= Davina Anne Gabriel =

Kansas City writer (1954–2016)
Davina Anne Gabriel (c. 1954–February 26, 2016) was an active member of LGBTQ communities in Kansas City and a lesbian transgender activist. Gabriel wrote and edited for several publications, especially in the 1990s–2000s, including her own local transgender newspaper called The Fine Print. She created and contributed to TransSisters, a zine, including interviewing Sandy Stone and Leslie Feinberg.

== Writing and activism ==
According to Gabriel, she became involved in feminist movements beginning in the 1970s, and with lesbian, gay, and transgender (then transsexual) movements in the late 1980s.

=== Activism ===
In the 1990s she participated in debates about Camp Trans, a protest of the womyn-born womyn policy of the Michigan Womyn's Music Festival.' She took part in the 1993 March on Washington for Lesbian, Gay, and Bi Equal Rights and Liberation as part of the "transgender contingent," which numbered "about forty persons".

In May 1995, Gabriel and other Transexual Menace members took part in a vigil in Richardson County, Nebraska to honor Brandon Teena, a murdered transgender man, on the first day of his murderer's trial. Around this time, Gabriel also worked with FTM International.

=== Publications ===
Gabriel published her own local transgender newspaper called The Fine Print.
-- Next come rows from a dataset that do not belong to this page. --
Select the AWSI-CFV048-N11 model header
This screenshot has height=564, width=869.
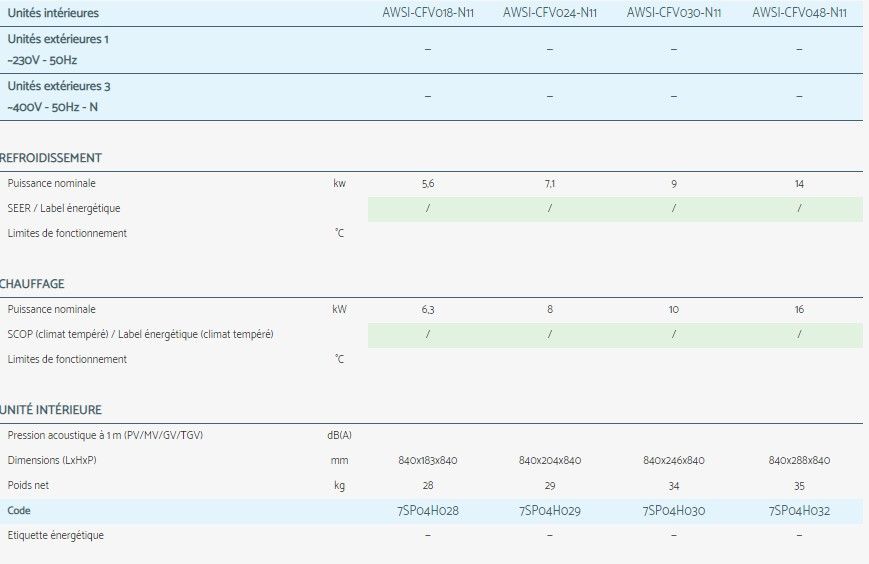point(799,13)
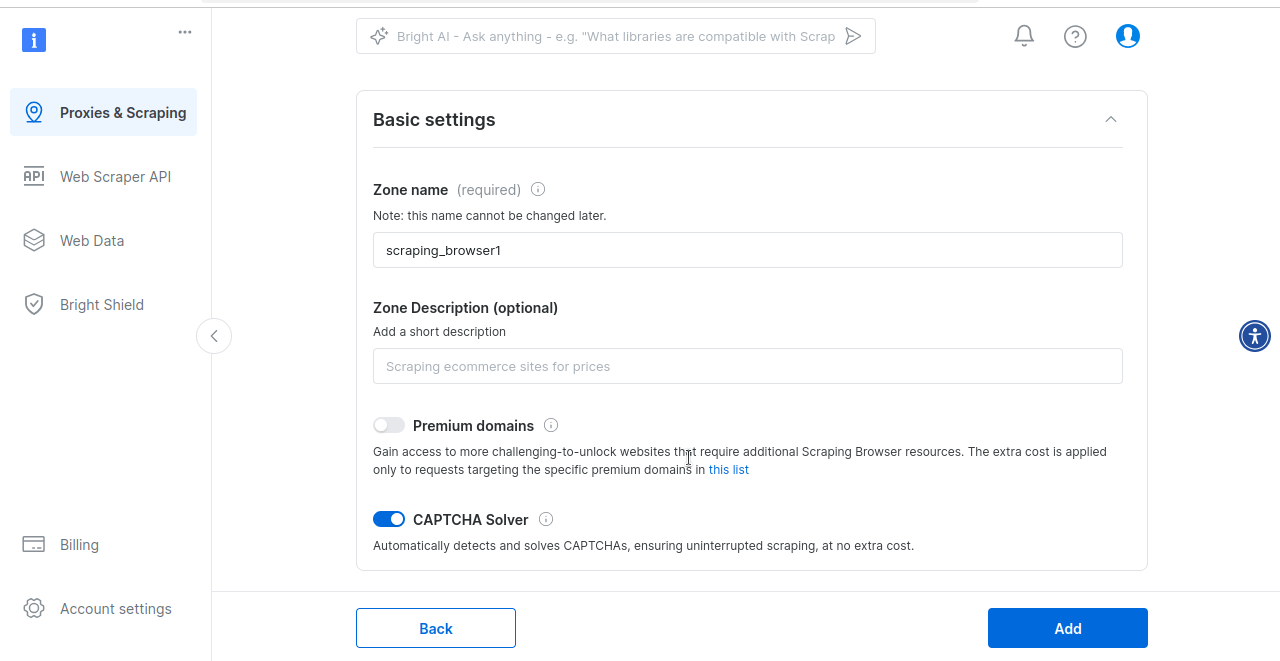Image resolution: width=1280 pixels, height=661 pixels.
Task: View the Zone name info tooltip icon
Action: click(x=537, y=189)
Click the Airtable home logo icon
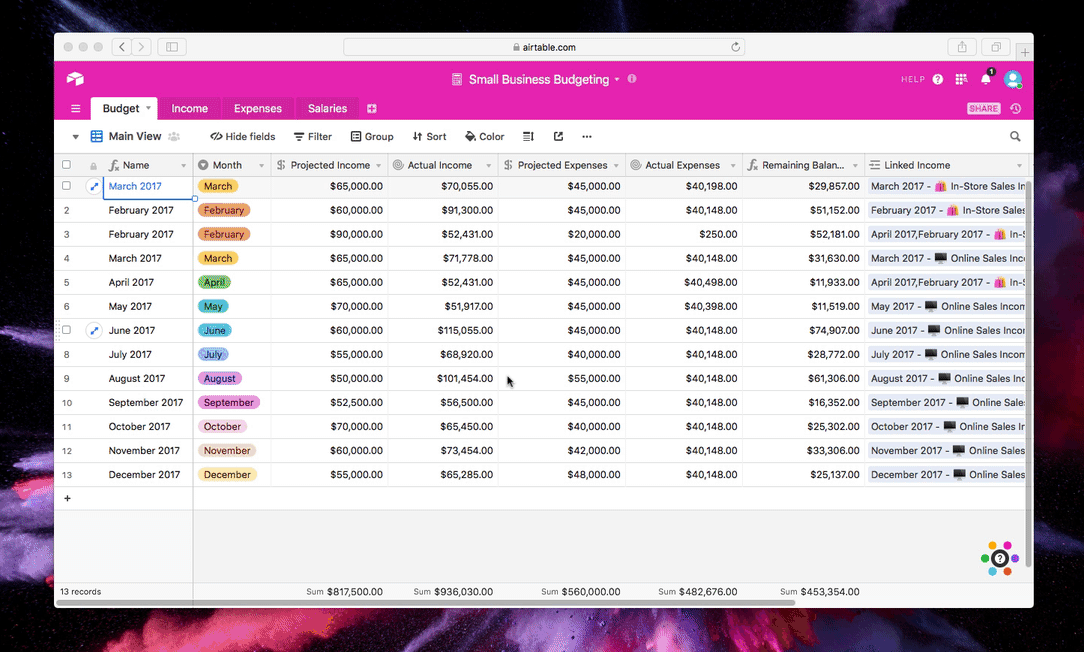 [x=75, y=79]
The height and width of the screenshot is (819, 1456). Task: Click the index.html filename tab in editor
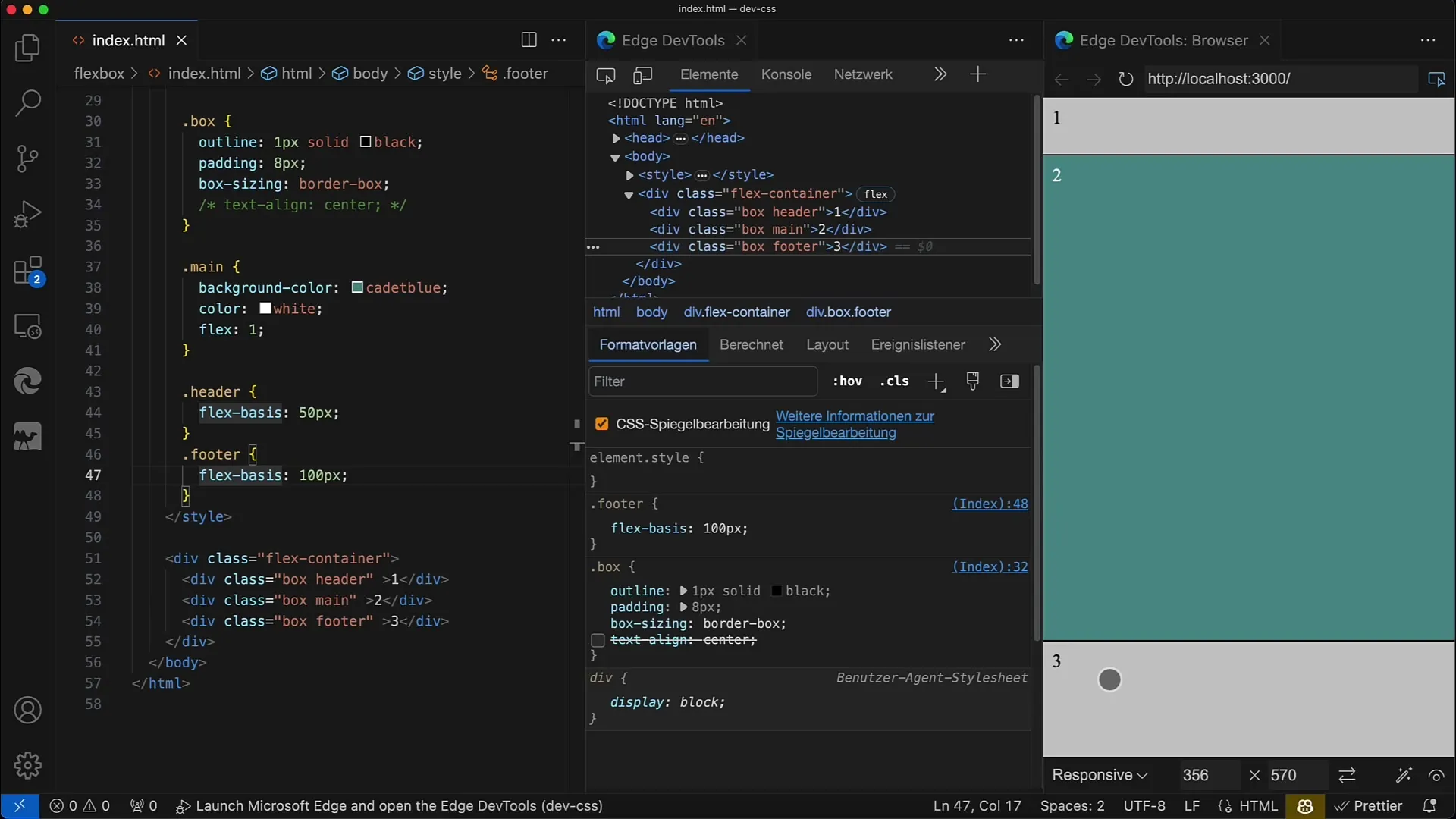(128, 40)
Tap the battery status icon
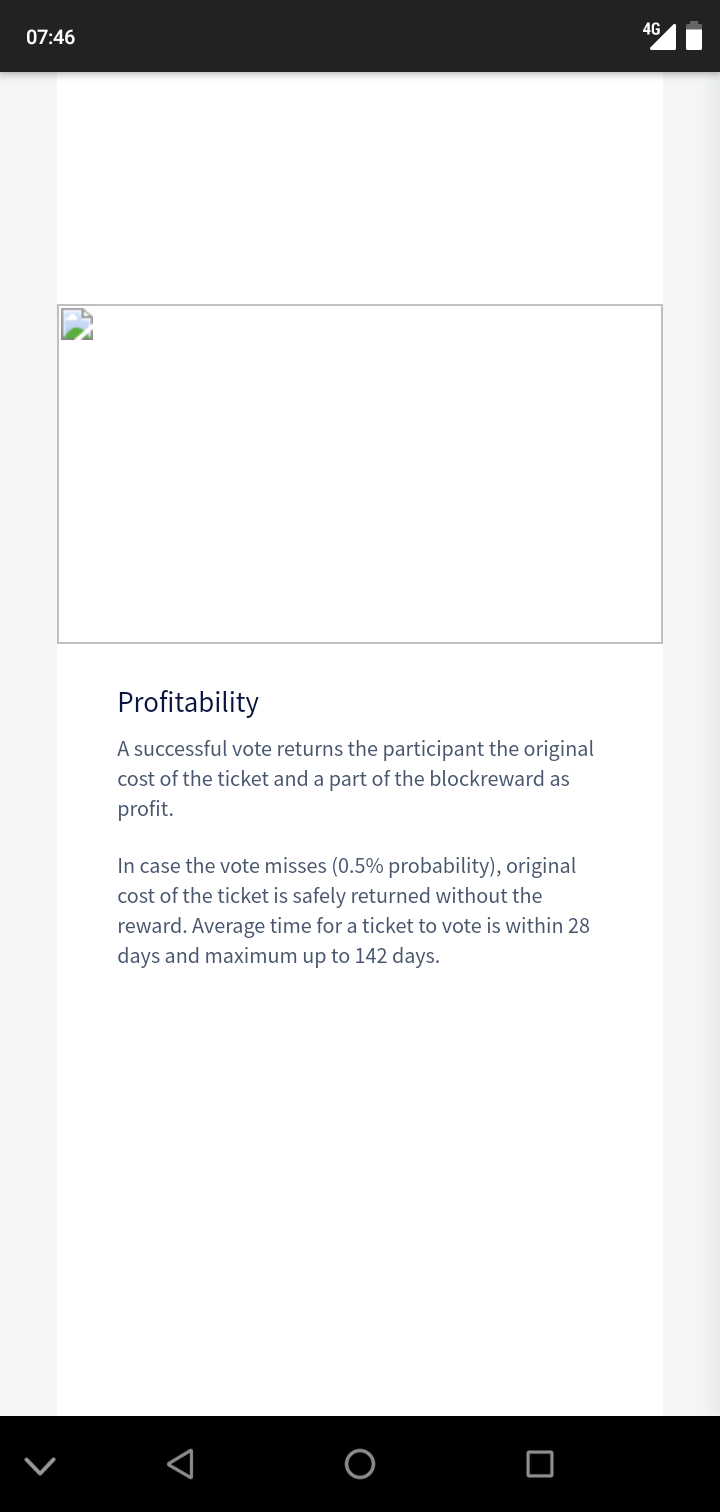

She created, edited, and contributed to TransSisters: The Journal of Transsexual Feminism, an early and influential transfeminist zine, published between 1993–1995.' In the September/October 1993 issue, Gabriel said of founding the publication:

"I decided to start this publication because I saw a need for a transsexual publication that presented a specifically feminist perspective, so as to create greater understanding and co-operation between the transsexual andfeminist communities, as well as to increase feminist consciousness among transsexuals, and to foster understanding of the phenomenon of transsexuality among non-transexual feminists".

Her work in TranSisters including interviewing Sandy Stone and Leslie Feinberg.

== Personal life ==
Gabriel underwent gender-affirming surgery in the late 1970s. Gabriel wrote in 1993 that "my feminist identification was among the major factors in my decision to undergo transsexual surgery".